I'd let the sister take her
I'd let the sister take her pics and then go get my own done. I wouldn't even let the two excluded children know what was going on but take them to the movies or something fun. SIL is petty but that's on her.
I can understand both sides.
I can understand both sides. I can understand his family (especially, if their relationship is rocky) not wanting to include her kids from previous men (If I read the original post correctly she has 3 baby daddies?) BUT if those kids live with them 100% I feel they should be included and that it would be hurtful to them to NOT include.
I don't see why they need to be excluded all together, Why can't they just do different pictures? One with skids, one without, one with just (adult) siblings, one with just siblings and their spouses (or SO's) etc.
If the skids didn't live with them and were just EOWE or something, I could see not including them, but the fact that this gal would have to bring them along to the photo shoot (because she is CP) and then have them sit out... that's just mean and I feel sorry for the kids. If it was me, I'd refuse to do the stupid pic.
I kind of see both sides of
I kind of see both sides of this, honestly. We just did a big family photo for my parents for their 40th wedding anniversary. We put together a collage of the individual families (Bro1 + SIL1 + StepNiece18 + StepNiece14, Bro2 + SIL2 + Nephew3 + Nephew1, and Me + DH + SD12 + SS11 + BS5 + BS2) and then one big photo of all of us. Mom and Dad both professed to love it, but Mom told me later in private that she would also (not instead) have liked to have a photo of just BS5, Nephew3, BS2, and Nephew1 since they are her real grandchildren. Bro1 and SIL have been married about 1.5 years, so while StepNiece18 and StepNiece14 are sweet and kind, they don't think of us as their family. SD12 and SS11 do think of my parents as another set of grandparents, but they aren't as close because they miss out on most of the bonding time due to the custody schedule.

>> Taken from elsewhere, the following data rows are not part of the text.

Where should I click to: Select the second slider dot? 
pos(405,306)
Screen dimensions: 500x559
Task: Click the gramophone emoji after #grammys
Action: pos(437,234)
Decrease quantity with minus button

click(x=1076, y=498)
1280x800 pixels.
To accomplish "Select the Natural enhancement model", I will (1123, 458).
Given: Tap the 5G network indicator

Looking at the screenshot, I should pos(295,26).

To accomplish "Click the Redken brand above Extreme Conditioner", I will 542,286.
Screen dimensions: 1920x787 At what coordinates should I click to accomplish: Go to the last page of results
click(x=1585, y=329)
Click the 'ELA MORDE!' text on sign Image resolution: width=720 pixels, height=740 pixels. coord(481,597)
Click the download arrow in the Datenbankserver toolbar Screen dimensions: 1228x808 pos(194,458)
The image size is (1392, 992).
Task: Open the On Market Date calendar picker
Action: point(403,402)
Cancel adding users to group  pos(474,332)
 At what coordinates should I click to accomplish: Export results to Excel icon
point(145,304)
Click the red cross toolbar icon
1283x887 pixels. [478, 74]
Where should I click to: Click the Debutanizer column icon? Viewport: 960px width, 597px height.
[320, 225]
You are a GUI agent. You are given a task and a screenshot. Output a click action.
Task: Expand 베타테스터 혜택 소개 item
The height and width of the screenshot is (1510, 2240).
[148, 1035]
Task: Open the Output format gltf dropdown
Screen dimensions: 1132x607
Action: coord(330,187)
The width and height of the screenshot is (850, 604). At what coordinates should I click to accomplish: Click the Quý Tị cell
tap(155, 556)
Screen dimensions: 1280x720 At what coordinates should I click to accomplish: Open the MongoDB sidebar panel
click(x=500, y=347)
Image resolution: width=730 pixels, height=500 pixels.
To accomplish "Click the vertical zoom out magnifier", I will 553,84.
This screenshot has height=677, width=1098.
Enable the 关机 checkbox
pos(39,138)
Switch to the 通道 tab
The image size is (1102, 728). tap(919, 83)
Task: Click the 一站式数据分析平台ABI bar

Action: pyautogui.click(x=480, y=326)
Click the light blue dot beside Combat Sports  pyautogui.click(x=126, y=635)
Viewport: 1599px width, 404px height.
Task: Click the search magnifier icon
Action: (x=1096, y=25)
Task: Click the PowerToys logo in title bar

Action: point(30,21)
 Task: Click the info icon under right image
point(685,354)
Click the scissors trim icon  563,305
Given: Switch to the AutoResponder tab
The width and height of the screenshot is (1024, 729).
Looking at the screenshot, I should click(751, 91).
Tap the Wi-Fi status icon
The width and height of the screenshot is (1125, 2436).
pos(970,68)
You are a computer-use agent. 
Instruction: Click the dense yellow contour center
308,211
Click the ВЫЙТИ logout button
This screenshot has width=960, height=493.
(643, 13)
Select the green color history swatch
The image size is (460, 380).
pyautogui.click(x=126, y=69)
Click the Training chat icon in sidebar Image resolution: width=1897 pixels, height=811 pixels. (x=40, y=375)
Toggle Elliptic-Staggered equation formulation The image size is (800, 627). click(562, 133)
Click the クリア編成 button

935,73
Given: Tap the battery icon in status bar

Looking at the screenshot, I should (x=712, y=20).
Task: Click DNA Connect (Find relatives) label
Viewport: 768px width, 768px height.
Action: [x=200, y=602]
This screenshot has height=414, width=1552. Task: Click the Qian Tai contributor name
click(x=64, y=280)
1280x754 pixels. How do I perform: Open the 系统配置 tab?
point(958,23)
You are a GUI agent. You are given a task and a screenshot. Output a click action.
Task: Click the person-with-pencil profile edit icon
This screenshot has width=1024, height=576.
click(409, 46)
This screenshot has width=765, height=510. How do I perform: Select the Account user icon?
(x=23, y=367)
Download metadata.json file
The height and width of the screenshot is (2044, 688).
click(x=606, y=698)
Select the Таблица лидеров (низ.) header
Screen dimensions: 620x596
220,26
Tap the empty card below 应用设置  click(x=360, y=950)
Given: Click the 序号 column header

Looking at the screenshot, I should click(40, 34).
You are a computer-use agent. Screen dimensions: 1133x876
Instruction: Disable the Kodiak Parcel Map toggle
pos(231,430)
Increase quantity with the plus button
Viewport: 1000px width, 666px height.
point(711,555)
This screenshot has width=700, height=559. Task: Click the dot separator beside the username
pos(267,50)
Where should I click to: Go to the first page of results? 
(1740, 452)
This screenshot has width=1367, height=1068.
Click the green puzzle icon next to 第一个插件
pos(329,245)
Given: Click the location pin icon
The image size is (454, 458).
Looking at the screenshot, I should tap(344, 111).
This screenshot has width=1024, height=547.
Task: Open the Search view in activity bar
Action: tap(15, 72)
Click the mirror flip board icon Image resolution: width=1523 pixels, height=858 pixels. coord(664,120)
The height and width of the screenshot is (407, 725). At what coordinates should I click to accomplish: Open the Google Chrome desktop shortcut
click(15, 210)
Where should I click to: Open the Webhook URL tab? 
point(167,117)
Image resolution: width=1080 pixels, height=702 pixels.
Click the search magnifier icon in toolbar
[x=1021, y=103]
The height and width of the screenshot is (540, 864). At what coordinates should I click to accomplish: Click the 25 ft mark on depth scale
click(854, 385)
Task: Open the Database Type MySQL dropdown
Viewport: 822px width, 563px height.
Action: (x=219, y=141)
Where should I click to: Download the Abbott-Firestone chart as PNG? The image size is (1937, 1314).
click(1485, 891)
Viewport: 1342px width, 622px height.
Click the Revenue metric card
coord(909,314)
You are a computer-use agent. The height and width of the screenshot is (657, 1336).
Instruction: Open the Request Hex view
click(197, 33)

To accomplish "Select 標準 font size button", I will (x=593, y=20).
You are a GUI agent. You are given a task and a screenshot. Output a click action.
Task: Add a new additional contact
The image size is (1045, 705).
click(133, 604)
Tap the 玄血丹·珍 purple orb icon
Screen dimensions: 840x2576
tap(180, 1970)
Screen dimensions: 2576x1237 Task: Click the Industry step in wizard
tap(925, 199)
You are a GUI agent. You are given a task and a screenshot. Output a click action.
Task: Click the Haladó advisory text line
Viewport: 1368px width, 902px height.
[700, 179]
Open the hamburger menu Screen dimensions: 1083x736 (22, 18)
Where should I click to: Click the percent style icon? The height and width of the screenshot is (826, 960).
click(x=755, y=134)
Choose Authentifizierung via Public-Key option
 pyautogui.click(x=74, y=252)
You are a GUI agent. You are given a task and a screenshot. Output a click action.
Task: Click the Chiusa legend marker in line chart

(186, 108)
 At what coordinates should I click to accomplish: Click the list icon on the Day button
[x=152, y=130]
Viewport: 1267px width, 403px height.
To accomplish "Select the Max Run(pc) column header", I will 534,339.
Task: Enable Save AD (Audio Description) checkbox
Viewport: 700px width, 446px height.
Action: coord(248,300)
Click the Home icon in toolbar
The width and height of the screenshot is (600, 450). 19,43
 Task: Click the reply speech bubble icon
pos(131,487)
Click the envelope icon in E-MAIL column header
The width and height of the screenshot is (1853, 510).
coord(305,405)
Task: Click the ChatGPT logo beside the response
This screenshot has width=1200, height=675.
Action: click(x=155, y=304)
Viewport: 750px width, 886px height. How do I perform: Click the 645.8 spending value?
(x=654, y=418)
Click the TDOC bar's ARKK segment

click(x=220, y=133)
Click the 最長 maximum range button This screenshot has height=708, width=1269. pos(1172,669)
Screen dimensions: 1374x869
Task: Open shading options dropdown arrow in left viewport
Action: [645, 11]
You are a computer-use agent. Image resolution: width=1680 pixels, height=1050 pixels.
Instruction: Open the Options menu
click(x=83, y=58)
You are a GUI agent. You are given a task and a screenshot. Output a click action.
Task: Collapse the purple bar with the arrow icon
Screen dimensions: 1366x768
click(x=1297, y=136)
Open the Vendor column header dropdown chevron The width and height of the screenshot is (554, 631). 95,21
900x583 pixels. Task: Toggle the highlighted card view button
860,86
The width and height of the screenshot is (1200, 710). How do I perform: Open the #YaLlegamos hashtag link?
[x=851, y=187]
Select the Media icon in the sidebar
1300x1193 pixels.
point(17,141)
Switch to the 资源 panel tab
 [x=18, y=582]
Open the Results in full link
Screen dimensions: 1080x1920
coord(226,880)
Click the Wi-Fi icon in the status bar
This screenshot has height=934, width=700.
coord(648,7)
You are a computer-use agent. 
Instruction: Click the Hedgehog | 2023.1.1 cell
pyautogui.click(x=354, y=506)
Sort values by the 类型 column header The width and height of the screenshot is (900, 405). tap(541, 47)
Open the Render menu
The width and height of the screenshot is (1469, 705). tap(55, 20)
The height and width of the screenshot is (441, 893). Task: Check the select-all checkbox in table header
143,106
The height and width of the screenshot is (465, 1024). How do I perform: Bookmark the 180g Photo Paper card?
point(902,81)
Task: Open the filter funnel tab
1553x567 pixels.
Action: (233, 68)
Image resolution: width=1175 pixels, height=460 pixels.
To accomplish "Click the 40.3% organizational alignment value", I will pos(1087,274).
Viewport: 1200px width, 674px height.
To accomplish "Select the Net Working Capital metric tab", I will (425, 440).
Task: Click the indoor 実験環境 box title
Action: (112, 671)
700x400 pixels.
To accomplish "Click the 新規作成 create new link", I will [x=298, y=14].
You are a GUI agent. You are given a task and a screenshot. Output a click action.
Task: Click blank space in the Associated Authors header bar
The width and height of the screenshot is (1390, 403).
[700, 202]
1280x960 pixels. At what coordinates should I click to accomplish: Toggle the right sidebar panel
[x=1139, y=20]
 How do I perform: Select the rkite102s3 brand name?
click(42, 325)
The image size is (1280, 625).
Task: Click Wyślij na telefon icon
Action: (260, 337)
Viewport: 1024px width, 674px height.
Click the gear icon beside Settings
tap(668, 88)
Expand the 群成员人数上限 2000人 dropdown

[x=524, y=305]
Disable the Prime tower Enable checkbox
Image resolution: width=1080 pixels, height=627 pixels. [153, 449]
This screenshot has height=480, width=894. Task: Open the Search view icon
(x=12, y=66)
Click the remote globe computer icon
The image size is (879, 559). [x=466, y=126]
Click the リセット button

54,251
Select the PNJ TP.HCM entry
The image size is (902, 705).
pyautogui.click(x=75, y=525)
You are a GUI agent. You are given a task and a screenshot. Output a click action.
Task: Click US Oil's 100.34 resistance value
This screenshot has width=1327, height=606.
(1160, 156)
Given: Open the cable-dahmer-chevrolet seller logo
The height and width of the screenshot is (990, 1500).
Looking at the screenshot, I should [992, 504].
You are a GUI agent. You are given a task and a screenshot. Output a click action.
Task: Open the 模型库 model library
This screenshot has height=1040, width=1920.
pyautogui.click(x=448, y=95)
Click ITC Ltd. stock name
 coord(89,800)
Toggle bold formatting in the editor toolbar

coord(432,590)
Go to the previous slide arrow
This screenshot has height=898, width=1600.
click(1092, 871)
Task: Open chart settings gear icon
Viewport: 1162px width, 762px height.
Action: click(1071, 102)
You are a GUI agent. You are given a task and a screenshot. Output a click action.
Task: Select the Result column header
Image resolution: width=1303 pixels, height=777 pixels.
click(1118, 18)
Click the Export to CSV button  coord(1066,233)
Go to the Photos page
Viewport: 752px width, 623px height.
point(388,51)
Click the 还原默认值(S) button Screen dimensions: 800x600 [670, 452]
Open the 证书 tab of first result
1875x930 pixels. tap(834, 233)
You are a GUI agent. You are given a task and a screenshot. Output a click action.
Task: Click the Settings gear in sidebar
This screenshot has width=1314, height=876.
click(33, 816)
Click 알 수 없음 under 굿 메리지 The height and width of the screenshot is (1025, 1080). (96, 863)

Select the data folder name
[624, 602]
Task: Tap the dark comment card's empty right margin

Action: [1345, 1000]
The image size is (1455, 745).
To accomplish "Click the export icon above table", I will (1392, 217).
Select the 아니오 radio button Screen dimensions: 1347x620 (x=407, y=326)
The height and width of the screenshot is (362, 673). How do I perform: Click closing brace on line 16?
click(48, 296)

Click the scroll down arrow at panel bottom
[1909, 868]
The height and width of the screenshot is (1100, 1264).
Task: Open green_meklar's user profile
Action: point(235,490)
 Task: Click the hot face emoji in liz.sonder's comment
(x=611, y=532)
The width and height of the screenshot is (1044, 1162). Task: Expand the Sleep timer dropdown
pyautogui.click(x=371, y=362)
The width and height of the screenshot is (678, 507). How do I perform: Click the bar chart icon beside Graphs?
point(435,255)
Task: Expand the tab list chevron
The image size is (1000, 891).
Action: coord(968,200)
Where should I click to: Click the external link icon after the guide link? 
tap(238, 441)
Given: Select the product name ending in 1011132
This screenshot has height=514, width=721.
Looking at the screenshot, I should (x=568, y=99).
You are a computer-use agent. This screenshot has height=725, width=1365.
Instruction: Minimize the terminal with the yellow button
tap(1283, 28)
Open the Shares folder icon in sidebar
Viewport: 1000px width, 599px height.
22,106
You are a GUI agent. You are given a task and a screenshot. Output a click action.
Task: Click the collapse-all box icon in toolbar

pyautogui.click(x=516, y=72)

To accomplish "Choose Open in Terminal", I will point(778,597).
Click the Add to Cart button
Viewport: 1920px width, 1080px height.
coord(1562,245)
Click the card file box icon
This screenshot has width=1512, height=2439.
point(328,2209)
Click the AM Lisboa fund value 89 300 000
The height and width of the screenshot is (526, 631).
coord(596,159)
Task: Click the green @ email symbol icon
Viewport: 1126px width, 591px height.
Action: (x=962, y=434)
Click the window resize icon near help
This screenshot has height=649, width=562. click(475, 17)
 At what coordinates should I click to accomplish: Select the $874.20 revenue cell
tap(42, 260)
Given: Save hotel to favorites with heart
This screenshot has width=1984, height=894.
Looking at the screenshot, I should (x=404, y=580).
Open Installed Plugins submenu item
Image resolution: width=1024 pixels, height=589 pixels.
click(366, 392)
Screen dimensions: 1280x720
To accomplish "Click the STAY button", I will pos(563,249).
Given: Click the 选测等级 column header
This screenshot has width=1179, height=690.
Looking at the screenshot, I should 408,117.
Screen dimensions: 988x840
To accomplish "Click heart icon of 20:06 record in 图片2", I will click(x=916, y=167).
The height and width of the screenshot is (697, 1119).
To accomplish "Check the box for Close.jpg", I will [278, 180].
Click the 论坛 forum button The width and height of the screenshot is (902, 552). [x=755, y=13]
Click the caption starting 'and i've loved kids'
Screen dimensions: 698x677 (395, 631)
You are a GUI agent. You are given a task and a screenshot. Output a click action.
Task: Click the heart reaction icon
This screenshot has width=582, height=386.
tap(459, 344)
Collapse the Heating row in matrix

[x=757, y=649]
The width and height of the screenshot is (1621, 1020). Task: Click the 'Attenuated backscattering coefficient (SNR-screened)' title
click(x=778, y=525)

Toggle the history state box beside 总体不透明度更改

It makes it a little difficult to do grandparent gifts, especially because SIL1 is completely unwilling to accept that my parents don't have the same relationship with her daughters that they have with their biological grandkids. My DH says he doesn't like it but he understands there is a difference in the feelings, and since my parents don't treat the kids any differently when they are all together he doesn't think about it all that often.